## To do
• a. In the article on loudspeakers hijacking voice assistants, which speech recognition system was used in the experiment?
• b. Name every kind of main audio that, according to the article on loudspeakers hijacking voice assistants, could carry the hidden command.

Alexa Security

How Loudspeakers Can Hijack Voice Assistants With Disguised Audio Commands 


Any ordinary audio file can send secret commands to voice assistants over standard speakers without humans noticing, according to a new paper published by the Horst Görtz Institute for IT Security at Ruhr-Universität Bochum. That speech recognition software can detect and respond to these hidden commands is a potential security problem that developers will need to address.

Secret Code in Open Air

The researchers first demonstrated that they could break down a message and hide it from human ears within an audio file last year. Those hidden commands had to be transmitted directly as data in order for the software to process them.  Now, any speaker playing the altered audio can successfully direct secret commands over the air. The altered audio sounds just slightly distorted to human ears, as in the example video at the top. But, the open-source speech recognition system Kaldi used for the experiment and integrated into the Amazon Alexa voice assistant hears and understands the message underneath.

The researchers hid the message by applying psychoacoustics, how people perceive and understand what they hear. The human ear and brain are capable of amazing feats, but they have limits that the altered message exploits. When processing sounds at certain frequencies, there are a few milliseconds where the ears ignore low-volume sounds. Machines lack that limitation. If the secret command plays at those frequencies at the right moments in an audio file, people hear only a little static, while the software hears an altered message. The main audio is irrelevant and could be natural sounds or an orchestra as easily as a human voice. The effect is the same.

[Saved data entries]

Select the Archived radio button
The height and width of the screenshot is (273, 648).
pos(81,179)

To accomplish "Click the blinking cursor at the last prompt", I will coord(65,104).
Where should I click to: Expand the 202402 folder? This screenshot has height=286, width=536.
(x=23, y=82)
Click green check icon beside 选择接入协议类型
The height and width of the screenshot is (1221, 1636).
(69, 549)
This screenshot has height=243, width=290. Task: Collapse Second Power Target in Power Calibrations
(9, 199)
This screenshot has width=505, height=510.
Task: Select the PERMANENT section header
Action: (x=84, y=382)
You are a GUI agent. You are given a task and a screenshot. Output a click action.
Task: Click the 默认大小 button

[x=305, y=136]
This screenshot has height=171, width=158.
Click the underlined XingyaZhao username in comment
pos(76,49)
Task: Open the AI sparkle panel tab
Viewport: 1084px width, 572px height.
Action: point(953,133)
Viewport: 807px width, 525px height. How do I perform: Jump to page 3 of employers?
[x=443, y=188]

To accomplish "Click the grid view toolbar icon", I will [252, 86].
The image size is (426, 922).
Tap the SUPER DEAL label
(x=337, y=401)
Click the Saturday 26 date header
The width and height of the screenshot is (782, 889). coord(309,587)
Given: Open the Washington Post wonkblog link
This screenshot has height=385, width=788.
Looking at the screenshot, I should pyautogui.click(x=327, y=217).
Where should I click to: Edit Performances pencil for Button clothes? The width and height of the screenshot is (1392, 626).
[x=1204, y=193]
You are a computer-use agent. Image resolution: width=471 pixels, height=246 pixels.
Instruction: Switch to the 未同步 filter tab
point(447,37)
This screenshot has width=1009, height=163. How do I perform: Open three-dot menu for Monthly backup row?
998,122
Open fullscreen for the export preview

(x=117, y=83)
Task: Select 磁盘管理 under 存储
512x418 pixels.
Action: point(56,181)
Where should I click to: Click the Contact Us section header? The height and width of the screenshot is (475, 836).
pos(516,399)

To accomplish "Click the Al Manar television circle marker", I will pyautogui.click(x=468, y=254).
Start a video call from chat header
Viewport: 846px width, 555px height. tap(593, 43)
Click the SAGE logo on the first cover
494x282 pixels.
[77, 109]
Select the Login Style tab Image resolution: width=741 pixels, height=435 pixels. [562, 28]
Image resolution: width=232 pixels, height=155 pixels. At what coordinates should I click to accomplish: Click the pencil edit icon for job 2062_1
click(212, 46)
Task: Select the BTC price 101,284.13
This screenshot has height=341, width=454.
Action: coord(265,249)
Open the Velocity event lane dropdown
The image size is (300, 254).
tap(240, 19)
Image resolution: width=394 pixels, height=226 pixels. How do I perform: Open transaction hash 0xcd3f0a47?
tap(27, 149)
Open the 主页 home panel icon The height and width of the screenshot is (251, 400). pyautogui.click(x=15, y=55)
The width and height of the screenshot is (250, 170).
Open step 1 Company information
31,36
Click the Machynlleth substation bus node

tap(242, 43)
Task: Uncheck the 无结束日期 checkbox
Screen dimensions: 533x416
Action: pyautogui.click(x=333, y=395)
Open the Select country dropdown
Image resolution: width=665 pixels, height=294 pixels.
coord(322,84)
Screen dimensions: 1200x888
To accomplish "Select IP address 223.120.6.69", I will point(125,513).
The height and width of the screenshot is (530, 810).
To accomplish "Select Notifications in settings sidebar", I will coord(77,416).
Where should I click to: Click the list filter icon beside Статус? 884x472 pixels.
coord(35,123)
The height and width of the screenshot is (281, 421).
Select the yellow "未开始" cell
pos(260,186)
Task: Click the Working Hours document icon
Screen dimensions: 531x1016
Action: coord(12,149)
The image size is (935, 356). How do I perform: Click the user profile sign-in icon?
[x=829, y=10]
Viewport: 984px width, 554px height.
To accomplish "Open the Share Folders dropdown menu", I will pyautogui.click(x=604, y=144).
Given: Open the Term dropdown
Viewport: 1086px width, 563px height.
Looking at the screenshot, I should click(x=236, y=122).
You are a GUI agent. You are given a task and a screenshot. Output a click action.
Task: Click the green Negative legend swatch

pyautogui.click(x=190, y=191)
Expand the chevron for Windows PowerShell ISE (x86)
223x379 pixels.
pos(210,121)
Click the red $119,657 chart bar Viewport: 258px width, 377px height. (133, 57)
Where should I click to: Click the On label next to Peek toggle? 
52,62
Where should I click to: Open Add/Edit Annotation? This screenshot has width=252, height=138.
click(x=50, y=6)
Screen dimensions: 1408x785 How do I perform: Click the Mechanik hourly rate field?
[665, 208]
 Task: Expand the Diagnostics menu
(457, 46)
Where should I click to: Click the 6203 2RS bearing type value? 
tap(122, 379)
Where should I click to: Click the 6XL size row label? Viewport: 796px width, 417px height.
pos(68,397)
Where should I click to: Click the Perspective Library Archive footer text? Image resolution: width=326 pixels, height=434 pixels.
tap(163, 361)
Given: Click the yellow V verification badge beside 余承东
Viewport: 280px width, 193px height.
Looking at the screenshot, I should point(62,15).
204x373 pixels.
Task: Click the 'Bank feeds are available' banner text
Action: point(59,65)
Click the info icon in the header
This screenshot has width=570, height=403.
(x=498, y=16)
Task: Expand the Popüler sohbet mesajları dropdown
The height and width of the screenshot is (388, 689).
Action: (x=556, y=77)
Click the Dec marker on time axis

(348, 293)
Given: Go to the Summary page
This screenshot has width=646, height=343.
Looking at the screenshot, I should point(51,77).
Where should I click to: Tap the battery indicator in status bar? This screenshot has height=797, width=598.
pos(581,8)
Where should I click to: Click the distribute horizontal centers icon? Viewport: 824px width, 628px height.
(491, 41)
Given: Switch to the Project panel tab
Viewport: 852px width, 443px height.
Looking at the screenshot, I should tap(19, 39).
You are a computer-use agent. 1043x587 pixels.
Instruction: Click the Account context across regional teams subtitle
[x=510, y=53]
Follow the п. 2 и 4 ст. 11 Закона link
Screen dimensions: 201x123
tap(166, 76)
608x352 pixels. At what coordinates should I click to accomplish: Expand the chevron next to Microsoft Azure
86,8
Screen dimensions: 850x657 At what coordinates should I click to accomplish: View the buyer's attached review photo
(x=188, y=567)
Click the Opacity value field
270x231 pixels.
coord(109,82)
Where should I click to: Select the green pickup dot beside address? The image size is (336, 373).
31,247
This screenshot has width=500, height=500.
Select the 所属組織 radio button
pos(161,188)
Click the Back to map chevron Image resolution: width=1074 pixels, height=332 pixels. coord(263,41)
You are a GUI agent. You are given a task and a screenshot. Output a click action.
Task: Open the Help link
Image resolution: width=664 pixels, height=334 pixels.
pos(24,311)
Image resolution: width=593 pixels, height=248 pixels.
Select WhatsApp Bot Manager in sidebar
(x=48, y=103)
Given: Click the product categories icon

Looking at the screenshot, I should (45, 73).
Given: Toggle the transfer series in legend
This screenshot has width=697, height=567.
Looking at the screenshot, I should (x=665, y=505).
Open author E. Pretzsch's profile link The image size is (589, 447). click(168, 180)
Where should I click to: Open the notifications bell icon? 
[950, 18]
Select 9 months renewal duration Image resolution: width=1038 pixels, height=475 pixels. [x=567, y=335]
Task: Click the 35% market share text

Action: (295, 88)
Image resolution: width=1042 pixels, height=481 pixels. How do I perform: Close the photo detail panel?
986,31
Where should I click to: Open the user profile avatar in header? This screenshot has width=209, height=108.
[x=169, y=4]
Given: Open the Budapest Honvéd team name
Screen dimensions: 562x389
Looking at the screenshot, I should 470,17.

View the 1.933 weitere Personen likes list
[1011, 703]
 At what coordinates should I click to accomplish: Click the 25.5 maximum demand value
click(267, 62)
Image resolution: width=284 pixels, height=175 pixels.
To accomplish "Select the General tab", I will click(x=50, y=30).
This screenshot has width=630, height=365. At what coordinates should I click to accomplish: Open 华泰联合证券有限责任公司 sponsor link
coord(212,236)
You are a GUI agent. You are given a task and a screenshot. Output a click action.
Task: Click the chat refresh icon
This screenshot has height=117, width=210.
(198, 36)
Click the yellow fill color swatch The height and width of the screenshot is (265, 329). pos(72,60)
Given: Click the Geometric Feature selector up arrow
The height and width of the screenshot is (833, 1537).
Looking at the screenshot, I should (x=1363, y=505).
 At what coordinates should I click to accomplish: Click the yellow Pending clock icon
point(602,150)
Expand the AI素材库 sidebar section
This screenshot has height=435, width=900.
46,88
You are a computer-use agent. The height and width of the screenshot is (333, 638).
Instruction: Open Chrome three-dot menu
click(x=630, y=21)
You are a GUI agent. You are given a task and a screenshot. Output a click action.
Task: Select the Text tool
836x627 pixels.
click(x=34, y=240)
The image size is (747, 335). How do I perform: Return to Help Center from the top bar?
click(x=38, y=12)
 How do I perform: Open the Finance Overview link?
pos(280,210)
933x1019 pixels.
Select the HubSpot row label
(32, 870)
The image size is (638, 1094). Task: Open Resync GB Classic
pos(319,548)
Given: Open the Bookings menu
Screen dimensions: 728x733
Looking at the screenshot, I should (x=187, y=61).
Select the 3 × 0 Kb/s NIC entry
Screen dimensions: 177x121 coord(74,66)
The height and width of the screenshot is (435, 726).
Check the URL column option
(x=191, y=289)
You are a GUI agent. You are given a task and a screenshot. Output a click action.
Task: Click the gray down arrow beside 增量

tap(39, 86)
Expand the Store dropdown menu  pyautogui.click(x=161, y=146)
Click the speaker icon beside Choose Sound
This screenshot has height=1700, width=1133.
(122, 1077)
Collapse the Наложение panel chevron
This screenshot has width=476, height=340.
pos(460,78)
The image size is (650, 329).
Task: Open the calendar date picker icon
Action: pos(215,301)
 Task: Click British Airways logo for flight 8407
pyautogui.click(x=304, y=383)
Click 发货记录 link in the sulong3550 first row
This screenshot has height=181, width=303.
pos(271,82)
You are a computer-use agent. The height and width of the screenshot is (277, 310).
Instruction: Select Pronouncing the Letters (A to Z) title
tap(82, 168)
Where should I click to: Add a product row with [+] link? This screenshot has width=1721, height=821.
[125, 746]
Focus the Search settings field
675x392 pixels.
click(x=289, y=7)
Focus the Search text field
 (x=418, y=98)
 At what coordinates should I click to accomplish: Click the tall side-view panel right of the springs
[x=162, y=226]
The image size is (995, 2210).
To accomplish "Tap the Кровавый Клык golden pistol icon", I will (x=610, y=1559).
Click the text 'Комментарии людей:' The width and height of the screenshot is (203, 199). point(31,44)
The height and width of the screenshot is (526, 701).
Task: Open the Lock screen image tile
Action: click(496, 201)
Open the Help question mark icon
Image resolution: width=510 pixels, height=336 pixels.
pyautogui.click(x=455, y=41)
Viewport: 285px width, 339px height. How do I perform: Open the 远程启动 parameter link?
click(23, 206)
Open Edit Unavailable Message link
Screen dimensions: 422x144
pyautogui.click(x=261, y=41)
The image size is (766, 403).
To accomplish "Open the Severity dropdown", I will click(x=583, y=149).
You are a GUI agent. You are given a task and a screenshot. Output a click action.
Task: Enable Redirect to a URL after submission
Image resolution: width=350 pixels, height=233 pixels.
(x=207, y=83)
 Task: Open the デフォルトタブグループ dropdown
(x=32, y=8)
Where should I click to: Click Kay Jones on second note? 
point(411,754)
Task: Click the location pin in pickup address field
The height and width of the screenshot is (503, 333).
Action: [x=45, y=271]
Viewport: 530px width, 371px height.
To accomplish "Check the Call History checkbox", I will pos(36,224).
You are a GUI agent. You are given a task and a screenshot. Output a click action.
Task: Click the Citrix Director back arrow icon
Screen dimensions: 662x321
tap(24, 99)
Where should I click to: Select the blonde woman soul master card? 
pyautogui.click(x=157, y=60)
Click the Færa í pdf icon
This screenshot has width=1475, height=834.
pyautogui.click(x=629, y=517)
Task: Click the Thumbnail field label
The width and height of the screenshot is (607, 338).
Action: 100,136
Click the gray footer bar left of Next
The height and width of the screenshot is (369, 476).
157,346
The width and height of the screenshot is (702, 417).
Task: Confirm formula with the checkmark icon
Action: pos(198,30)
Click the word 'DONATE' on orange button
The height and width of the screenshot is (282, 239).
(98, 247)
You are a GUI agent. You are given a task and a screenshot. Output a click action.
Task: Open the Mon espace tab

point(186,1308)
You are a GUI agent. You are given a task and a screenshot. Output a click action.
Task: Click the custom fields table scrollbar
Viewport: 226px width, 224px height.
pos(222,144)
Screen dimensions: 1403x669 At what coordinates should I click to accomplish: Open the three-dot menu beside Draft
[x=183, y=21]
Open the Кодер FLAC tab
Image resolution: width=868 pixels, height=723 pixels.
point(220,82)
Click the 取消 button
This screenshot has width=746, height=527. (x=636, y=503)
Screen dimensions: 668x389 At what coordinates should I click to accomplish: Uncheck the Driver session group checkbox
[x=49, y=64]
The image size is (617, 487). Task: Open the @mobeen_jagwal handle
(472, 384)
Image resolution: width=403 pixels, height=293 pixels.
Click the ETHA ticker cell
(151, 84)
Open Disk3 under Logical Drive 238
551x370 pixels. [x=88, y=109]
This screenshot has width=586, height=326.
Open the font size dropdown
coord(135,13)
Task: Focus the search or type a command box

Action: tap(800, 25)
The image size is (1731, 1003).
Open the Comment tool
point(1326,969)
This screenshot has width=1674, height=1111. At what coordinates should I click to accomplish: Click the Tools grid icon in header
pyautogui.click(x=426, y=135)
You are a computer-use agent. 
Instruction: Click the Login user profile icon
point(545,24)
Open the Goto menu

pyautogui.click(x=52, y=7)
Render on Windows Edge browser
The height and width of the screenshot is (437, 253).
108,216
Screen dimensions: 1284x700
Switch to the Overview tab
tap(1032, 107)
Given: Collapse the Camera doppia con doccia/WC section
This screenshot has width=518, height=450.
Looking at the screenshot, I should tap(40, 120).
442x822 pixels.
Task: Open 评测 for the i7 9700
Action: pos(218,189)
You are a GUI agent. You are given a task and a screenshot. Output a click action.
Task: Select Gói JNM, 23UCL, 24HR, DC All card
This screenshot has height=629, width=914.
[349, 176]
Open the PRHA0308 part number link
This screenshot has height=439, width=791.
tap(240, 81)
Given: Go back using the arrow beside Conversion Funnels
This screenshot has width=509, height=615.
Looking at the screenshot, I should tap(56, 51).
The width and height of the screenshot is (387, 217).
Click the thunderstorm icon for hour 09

## Answers
• a. Kaldi, an open-source speech recognition system integrated into the Amazon Alexa voice assistant.

• b. Natural sounds, an orchestra, a human voice